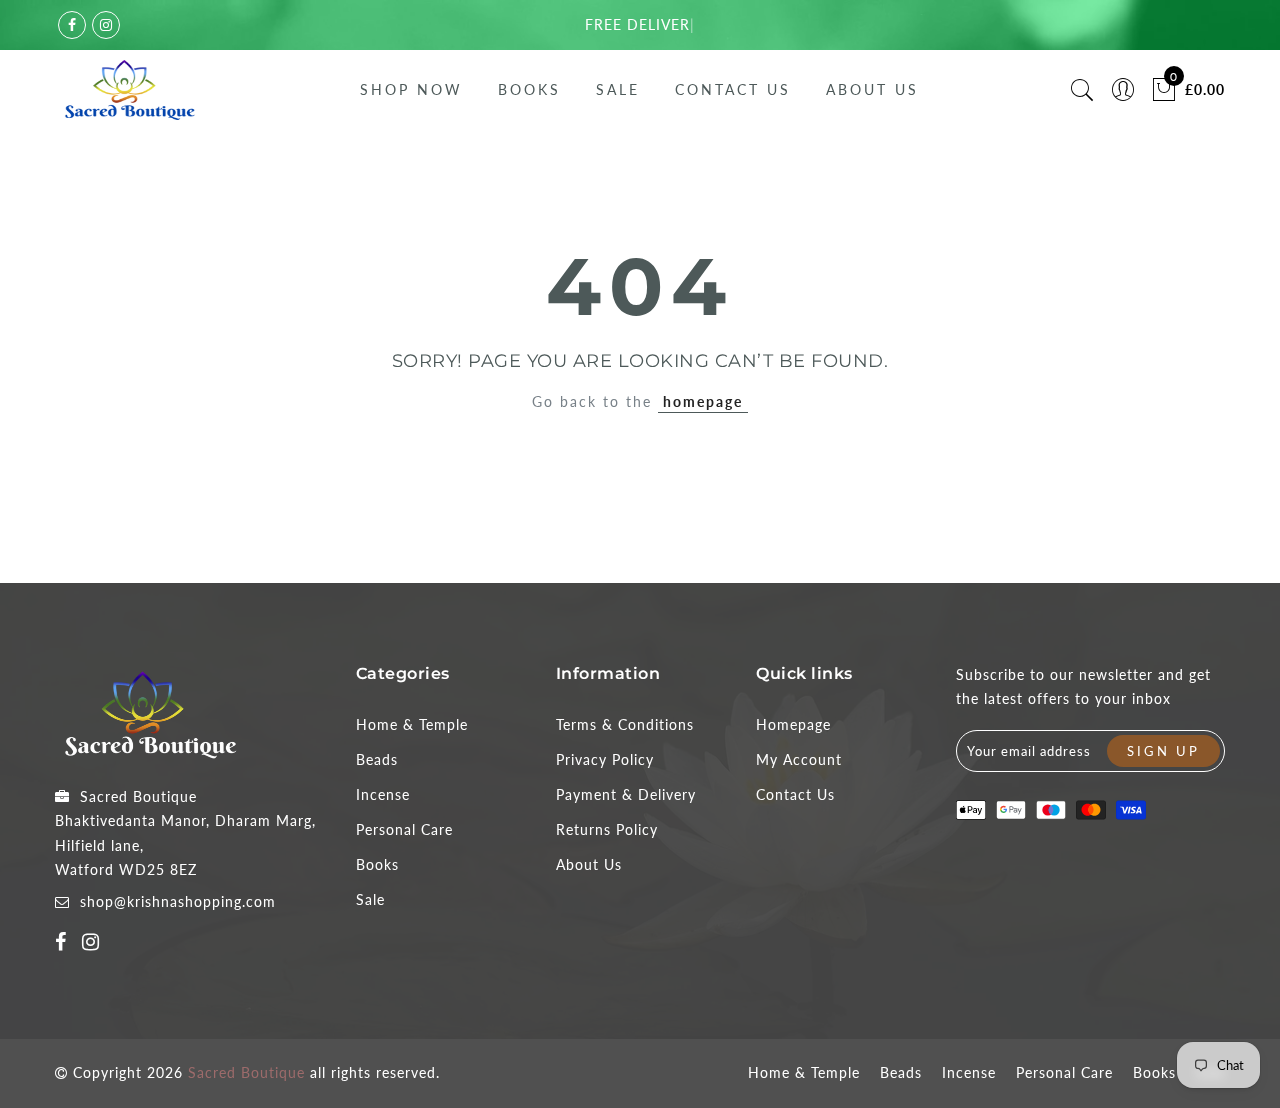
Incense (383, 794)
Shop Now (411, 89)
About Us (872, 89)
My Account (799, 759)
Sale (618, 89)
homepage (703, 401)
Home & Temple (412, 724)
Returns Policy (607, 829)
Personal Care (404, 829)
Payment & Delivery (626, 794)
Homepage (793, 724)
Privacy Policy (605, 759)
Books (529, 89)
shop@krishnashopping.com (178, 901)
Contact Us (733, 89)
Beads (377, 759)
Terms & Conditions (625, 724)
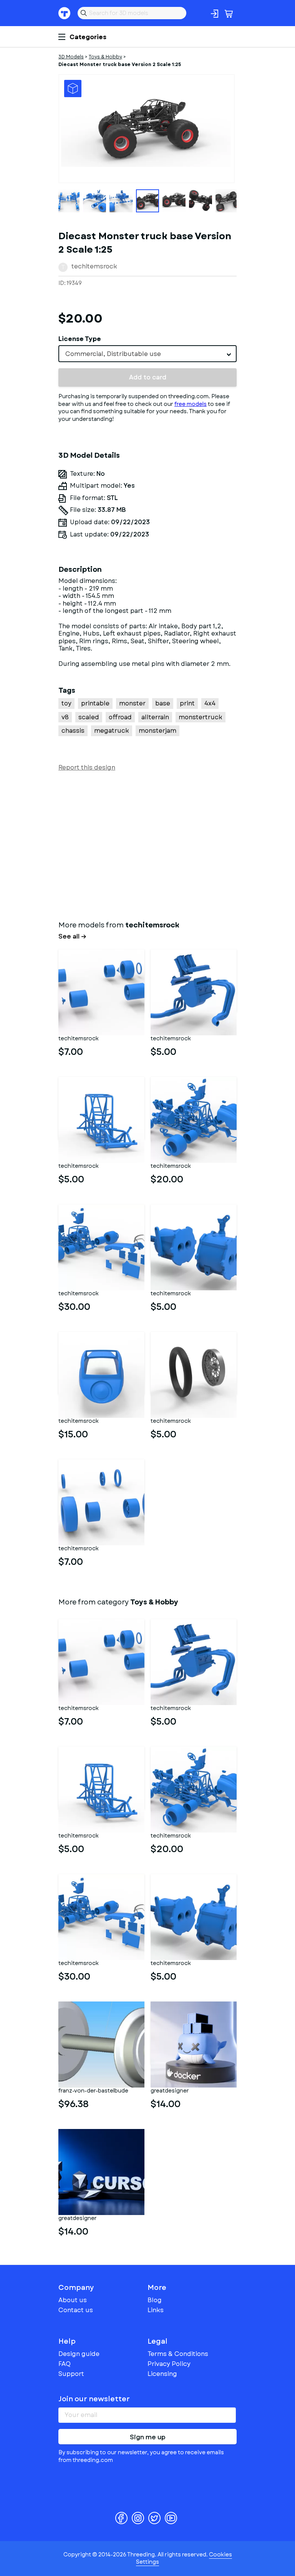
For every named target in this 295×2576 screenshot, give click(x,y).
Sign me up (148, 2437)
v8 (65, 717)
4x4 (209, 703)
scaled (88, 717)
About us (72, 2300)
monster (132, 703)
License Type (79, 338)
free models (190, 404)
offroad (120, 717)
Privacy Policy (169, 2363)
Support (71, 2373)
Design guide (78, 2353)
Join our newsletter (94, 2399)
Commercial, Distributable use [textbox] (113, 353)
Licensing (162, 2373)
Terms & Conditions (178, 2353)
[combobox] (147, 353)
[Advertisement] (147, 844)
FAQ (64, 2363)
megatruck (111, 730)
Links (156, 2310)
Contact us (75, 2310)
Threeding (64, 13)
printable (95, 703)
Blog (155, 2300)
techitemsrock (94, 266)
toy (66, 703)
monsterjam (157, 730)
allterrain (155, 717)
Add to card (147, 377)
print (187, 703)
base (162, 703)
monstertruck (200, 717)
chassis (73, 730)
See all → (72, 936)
+--
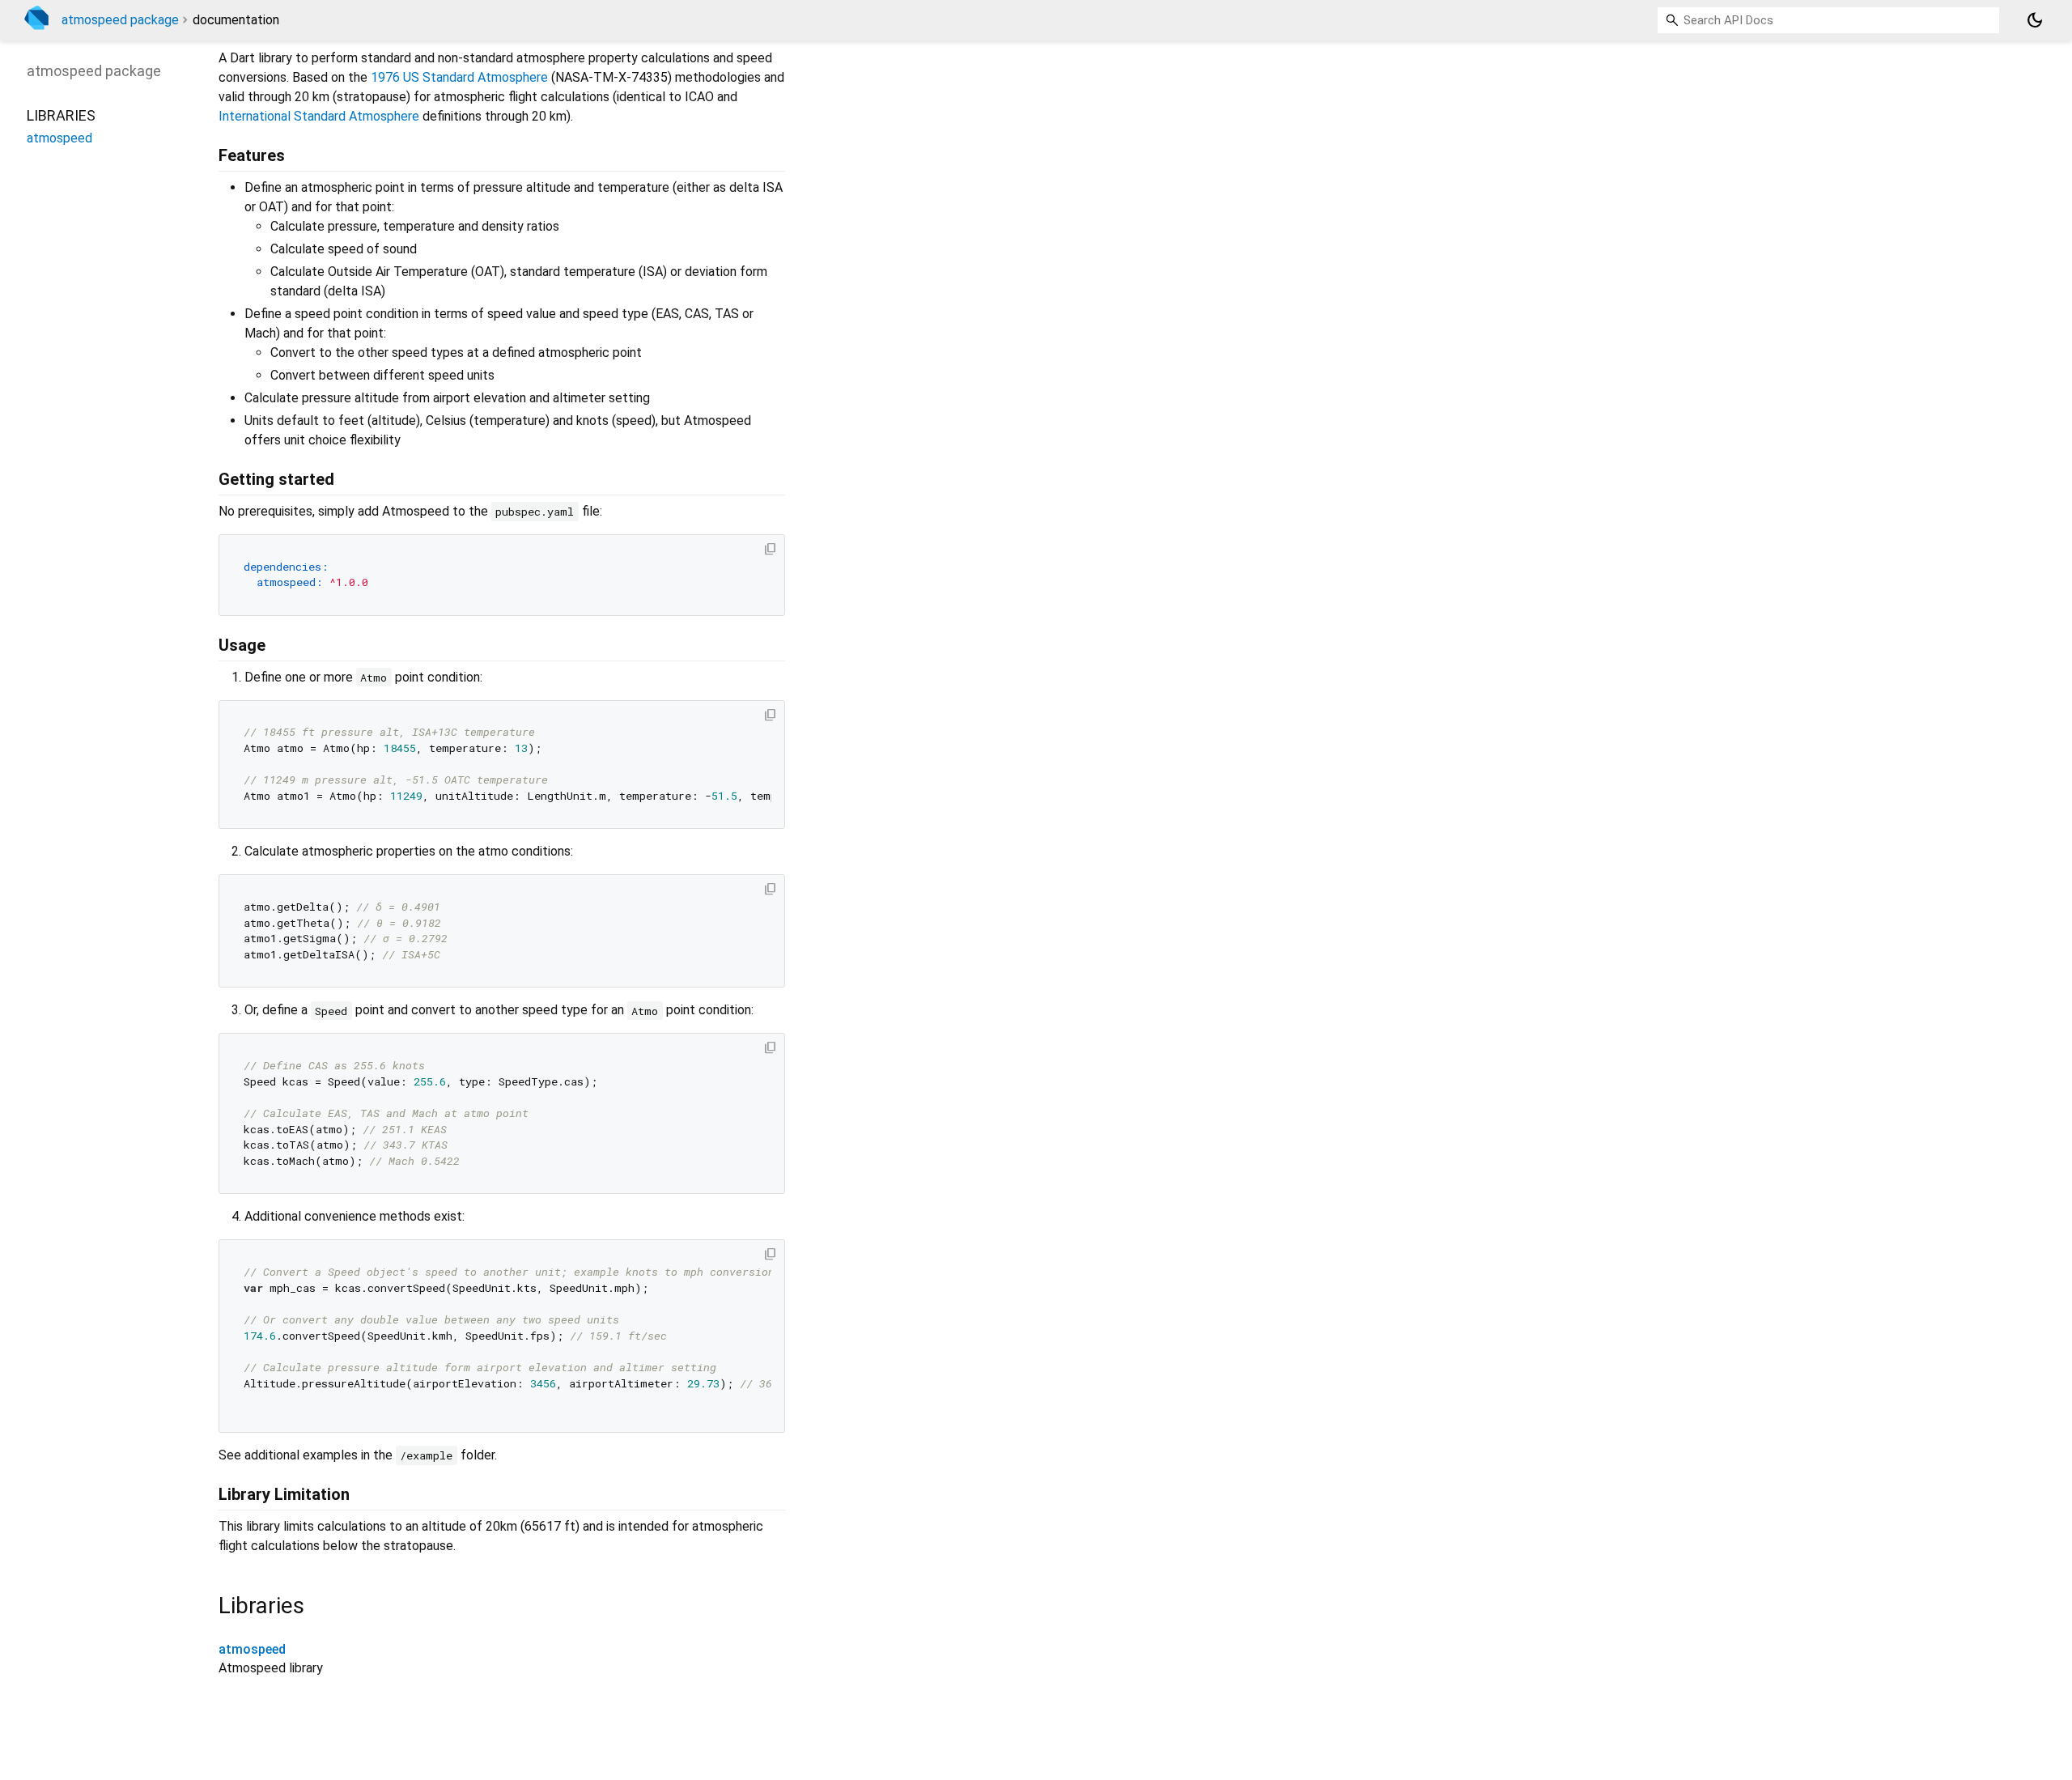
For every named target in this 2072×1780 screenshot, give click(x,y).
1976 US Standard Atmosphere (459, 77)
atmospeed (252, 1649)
+--
WHAT YOU SHOULD DO>
Lines wanted from the entries above: the one with "shop@krishnashopping.com (178, 901)", the one with "Contact us (75, 2310)", and all lines between. Please copy them exactly, without the pictures and without anything else.

WORKED SOLUTION>
shop@krishnashopping.com (178, 901)
Contact Us (733, 89)
Beads (377, 759)
Terms & Conditions (625, 724)
For every named target in this 295×2576 screenshot, give click(x,y).
Sign me up (148, 2437)
v8 (65, 717)
4x4 (209, 703)
scaled (88, 717)
About us (72, 2300)
monster (132, 703)
License Type (79, 338)
free models (190, 404)
offroad (120, 717)
Privacy Policy (169, 2363)
Support (71, 2373)
Design guide (78, 2353)
Join our newsletter (94, 2399)
Commercial, Distributable use [textbox] (113, 353)
Licensing (162, 2373)
Terms & Conditions (178, 2353)
[combobox] (147, 353)
[Advertisement] (147, 844)
FAQ (64, 2363)
megatruck (111, 730)
Links (156, 2310)
Contact us (75, 2310)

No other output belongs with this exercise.